## Requirement:
Return exactly the lines of the records below, starting at the line that contains "Task: Enable Mono mode for LFO 2" and ending at the line that contains "This screenshot has height=818, width=1456.", with both of those lines kept.

## Provided material:
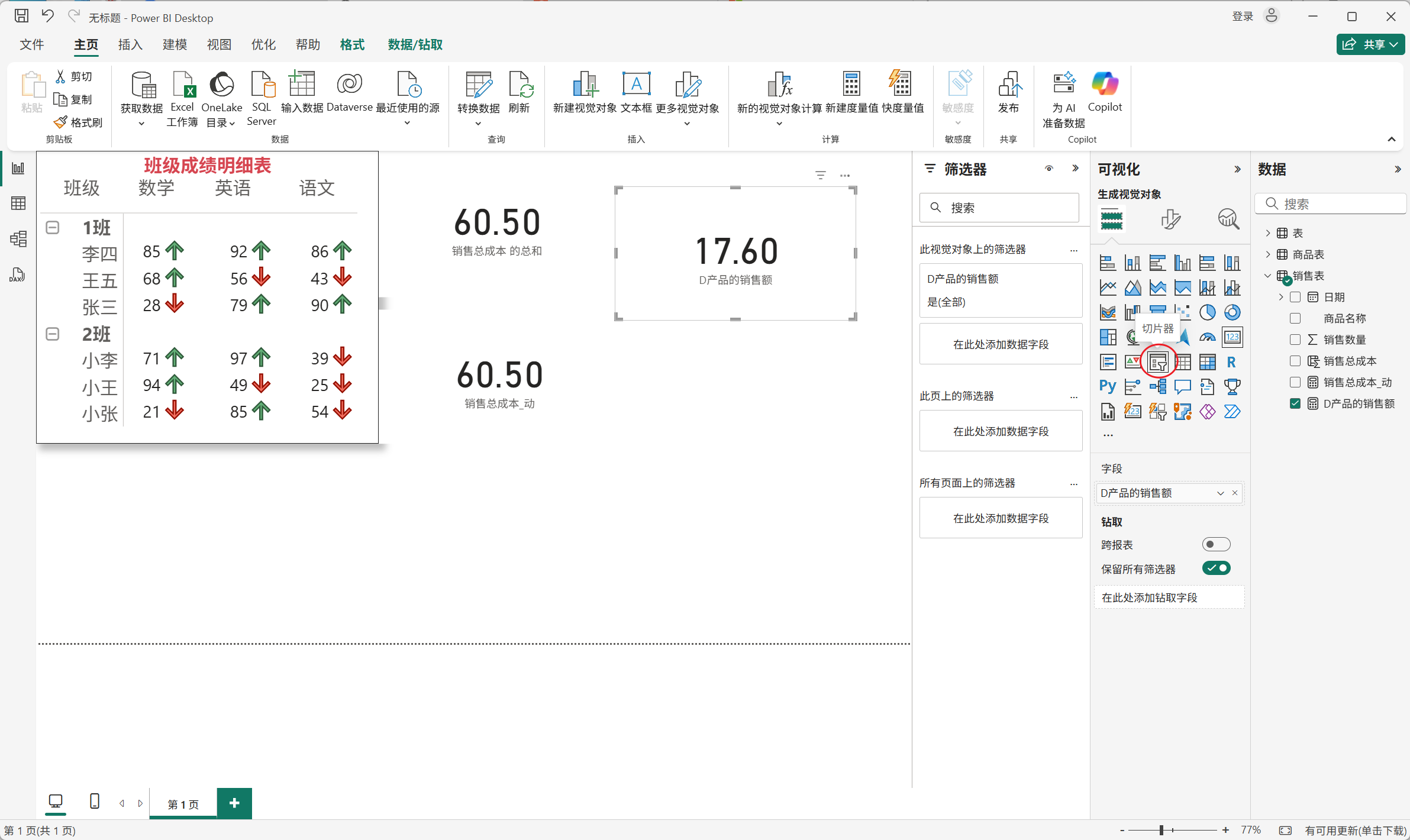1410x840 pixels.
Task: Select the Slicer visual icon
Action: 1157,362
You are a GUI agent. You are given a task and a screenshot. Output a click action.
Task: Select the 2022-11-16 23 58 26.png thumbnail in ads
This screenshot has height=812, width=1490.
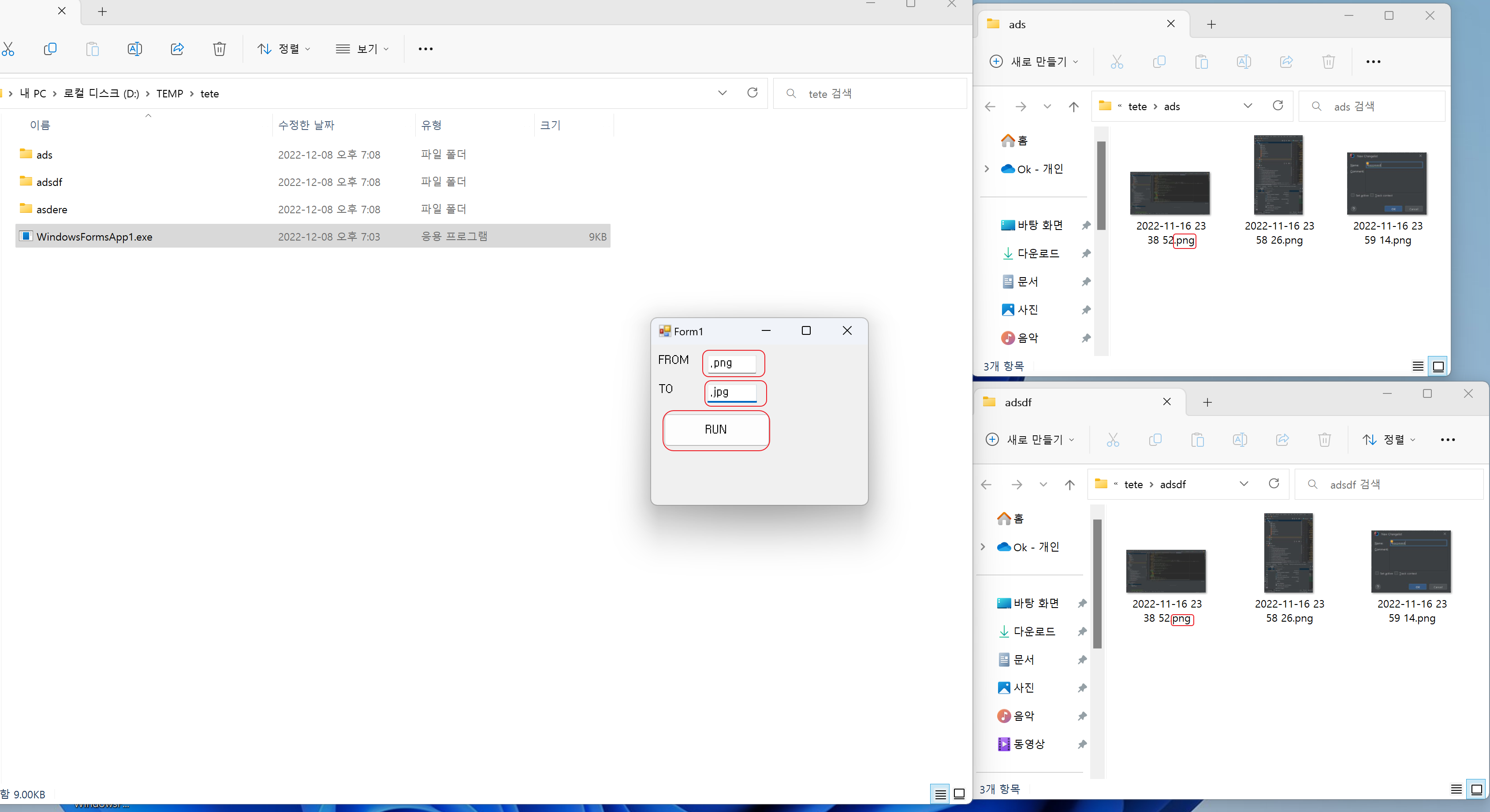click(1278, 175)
==
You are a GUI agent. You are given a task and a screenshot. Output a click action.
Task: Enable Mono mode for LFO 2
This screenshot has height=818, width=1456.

## Solution to the exercise:
Task: Enable Mono mode for LFO 2
This screenshot has height=818, width=1456.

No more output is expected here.